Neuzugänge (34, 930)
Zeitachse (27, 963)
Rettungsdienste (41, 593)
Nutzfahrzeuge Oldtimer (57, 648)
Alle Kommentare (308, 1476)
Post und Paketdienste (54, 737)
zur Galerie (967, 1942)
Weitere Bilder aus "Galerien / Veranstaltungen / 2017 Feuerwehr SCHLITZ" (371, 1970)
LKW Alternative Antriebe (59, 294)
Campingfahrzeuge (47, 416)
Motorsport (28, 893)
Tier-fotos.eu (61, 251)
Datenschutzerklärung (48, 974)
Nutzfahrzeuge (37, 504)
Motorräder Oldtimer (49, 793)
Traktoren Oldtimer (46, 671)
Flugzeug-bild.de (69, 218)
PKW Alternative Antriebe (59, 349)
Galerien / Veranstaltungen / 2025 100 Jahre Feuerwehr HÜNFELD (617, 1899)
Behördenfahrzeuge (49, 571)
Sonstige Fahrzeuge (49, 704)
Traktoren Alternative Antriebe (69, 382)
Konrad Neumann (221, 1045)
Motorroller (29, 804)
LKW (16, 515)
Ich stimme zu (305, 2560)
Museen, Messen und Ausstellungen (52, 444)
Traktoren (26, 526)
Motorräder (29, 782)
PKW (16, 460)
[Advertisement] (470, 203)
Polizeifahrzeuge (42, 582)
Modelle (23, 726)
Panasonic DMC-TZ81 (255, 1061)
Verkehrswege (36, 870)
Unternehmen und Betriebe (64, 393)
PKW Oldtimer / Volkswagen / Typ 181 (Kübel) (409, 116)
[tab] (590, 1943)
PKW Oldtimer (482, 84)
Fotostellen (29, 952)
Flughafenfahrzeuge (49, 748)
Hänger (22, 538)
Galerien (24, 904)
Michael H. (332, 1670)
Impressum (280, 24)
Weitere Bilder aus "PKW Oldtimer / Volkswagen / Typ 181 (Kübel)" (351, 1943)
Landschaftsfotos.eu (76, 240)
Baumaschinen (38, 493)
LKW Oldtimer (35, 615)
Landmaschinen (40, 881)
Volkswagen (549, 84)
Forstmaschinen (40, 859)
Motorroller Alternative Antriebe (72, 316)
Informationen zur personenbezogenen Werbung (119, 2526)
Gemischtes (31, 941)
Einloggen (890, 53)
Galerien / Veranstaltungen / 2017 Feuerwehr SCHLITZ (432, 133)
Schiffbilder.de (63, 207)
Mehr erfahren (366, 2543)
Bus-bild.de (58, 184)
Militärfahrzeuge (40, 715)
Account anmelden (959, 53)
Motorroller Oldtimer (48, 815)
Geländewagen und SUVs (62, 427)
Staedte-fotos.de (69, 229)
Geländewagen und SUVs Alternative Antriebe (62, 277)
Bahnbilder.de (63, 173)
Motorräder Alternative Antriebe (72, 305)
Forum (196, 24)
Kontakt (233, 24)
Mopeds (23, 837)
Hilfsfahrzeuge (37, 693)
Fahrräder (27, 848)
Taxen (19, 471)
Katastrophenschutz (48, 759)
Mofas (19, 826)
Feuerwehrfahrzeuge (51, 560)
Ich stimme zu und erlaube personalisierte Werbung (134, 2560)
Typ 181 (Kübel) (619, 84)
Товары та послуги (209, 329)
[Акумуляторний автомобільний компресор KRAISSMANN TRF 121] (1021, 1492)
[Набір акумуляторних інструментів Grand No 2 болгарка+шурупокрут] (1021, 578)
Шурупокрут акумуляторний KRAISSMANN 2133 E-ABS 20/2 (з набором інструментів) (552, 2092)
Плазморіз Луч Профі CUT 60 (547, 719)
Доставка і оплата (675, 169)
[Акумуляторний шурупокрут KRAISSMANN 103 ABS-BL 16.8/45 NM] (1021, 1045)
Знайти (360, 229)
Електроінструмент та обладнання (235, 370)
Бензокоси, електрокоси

######

WORK INSTRUCTION. Copy, exactly and only, the lines above that begin with the one containing "Museen, Messen und Ausstellungen (52, 444)" and finish with the one containing "Знайти (360, 229)".

ANSWER FOR THE TASK.
Museen, Messen und Ausstellungen (52, 444)
Traktoren (26, 526)
Motorräder (29, 782)
PKW (16, 460)
[Advertisement] (470, 203)
Polizeifahrzeuge (42, 582)
Modelle (23, 726)
Panasonic DMC-TZ81 (255, 1061)
Verkehrswege (36, 870)
Unternehmen und Betriebe (64, 393)
PKW Oldtimer / Volkswagen / Typ 181 (Kübel) (409, 116)
[tab] (590, 1943)
PKW Oldtimer (482, 84)
Fotostellen (29, 952)
Flughafenfahrzeuge (49, 748)
Hänger (22, 538)
Galerien (24, 904)
Michael H. (332, 1670)
Impressum (280, 24)
Weitere Bilder aus "PKW Oldtimer / Volkswagen / Typ 181 (Kübel)" (351, 1943)
Landschaftsfotos.eu (76, 240)
Baumaschinen (38, 493)
LKW Oldtimer (35, 615)
Landmaschinen (40, 881)
Volkswagen (549, 84)
Forstmaschinen (40, 859)
Motorroller Alternative Antriebe (72, 316)
Informationen zur personenbezogenen Werbung (119, 2526)
Gemischtes (31, 941)
Einloggen (890, 53)
Galerien / Veranstaltungen / 2017 Feuerwehr SCHLITZ (432, 133)
Schiffbilder.de (63, 207)
Mehr erfahren (366, 2543)
Bus-bild.de (58, 184)
Militärfahrzeuge (40, 715)
Account anmelden (959, 53)
Motorroller Oldtimer (48, 815)
Geländewagen und SUVs (62, 427)
Staedte-fotos.de (69, 229)
Geländewagen und SUVs Alternative Antriebe (62, 277)
Bahnbilder.de (63, 173)
Motorräder Alternative Antriebe (72, 305)
Forum (196, 24)
Kontakt (233, 24)
Mopeds (23, 837)
Hilfsfahrzeuge (37, 693)
Fahrräder (27, 848)
Taxen (19, 471)
Katastrophenschutz (48, 759)
Mofas (19, 826)
Feuerwehrfahrzeuge (51, 560)
Ich stimme zu und erlaube personalisierte Werbung (134, 2560)
Typ 181 (Kübel) (619, 84)
Товары та послуги (209, 329)
[Акумуляторний автомобільний компресор KRAISSMANN TRF 121] (1021, 1492)
[Набір акумуляторних інструментів Grand No 2 болгарка+шурупокрут] (1021, 578)
Шурупокрут акумуляторний KRAISSMANN 2133 E-ABS 20/2 (з набором інструментів) (552, 2092)
Плазморіз Луч Профі CUT 60 (547, 719)
Доставка і оплата (675, 169)
[Акумуляторний шурупокрут KRAISSMANN 103 ABS-BL 16.8/45 NM] (1021, 1045)
Знайти (360, 229)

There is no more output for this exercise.